カリフォルニア大学サンディエゴ校の研究チーム、僅か数秒で三次元マイクロ構造を創りだす新技術を開発

カリフォルニア大学サンディエゴ校のShaochen Chen教授の率いるナノエンジニア・チームが、生体適合性のあるヒドロゲル(biocompatible hydrogel)から僅か数秒で、三次元(3-D)マイクロスケール構造を創り出すことの出来る新技術を開発した。

Advanced Materials誌で発表された「動的光学投影立体リソグラフィー(dynamic optical projection stereolithography =DOPsL)」と呼ばれるバイオ加工(biofabrication)技術は、コンピューター投影システムと精密制御のマイクロミラーを使って、感光性の生物高分子や細胞を含む溶液の選定部分に光を当てることによって、光の当たった部分を1層づつ固形化していくというもの。
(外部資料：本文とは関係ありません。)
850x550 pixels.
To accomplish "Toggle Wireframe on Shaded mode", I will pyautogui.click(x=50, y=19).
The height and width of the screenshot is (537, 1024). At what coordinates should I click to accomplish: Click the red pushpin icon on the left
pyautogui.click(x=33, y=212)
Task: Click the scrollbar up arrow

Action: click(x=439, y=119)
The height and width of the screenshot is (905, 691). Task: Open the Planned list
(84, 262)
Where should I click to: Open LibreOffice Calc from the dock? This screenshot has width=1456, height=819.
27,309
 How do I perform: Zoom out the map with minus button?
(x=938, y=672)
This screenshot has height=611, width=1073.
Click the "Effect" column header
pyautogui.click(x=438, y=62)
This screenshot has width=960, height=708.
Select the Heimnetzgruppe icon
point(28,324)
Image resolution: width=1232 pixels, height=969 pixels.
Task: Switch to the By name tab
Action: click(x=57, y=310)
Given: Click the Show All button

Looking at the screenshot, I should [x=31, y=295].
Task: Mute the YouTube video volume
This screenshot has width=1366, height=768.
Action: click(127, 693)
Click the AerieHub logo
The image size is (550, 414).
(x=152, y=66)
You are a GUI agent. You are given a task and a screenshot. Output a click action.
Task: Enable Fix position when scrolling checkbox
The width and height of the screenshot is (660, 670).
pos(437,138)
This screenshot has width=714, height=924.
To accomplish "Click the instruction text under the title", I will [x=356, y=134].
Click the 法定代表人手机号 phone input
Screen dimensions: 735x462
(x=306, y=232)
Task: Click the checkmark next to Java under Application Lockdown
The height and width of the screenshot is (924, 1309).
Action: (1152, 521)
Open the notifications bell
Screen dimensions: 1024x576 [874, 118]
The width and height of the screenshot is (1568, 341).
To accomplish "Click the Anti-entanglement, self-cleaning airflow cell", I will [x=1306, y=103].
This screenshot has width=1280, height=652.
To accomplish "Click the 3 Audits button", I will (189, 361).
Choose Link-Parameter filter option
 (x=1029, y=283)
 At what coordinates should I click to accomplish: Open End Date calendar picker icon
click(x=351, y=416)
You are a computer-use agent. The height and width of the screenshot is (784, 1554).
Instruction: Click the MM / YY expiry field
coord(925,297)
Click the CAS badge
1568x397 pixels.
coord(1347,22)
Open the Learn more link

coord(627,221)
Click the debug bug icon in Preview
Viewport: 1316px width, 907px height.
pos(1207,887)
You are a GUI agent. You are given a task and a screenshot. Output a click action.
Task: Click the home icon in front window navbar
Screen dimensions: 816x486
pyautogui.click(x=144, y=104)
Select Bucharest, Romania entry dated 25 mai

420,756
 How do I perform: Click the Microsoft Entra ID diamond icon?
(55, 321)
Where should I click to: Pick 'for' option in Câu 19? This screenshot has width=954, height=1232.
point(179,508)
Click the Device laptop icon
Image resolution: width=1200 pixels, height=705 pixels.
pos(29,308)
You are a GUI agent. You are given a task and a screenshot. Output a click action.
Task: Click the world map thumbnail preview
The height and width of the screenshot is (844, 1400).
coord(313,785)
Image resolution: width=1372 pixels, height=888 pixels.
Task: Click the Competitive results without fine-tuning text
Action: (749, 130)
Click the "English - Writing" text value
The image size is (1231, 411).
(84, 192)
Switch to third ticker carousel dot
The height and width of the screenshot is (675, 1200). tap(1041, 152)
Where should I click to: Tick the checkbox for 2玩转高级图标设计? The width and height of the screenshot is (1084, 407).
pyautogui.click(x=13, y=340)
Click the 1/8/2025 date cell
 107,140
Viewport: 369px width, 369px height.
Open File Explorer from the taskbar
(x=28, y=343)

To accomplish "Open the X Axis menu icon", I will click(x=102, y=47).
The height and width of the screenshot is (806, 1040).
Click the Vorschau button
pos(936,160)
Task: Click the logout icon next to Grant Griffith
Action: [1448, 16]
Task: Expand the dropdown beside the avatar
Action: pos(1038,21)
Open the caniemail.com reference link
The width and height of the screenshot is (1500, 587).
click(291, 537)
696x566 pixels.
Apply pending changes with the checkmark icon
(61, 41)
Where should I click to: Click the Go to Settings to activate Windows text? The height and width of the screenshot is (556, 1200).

立体リソグラフィーはツールや自動車部品といった大きな物体の印刷で知られているが、Chenチームが開発したDOPsL技術では、マイクロスケール及びナノスケールの解像度で、自然界でよく見られる複雑な幾何学模様をプリントすることが出来たという。DOPsL技術は短期的には、研究室での細胞(幹細胞を含む)増殖や細胞研究用の優れたシステムに繋がる可能性があり、長期的には、再生医療用の生物組織をプリントすることが可能になると期待されている。(ScienceDaily, September 12, 2012)

 

 


注釈:

1: 強磁性・強誘電性・強弾性・強トロイダルの4つの性質のうち、2つ以上の性質を有する材料。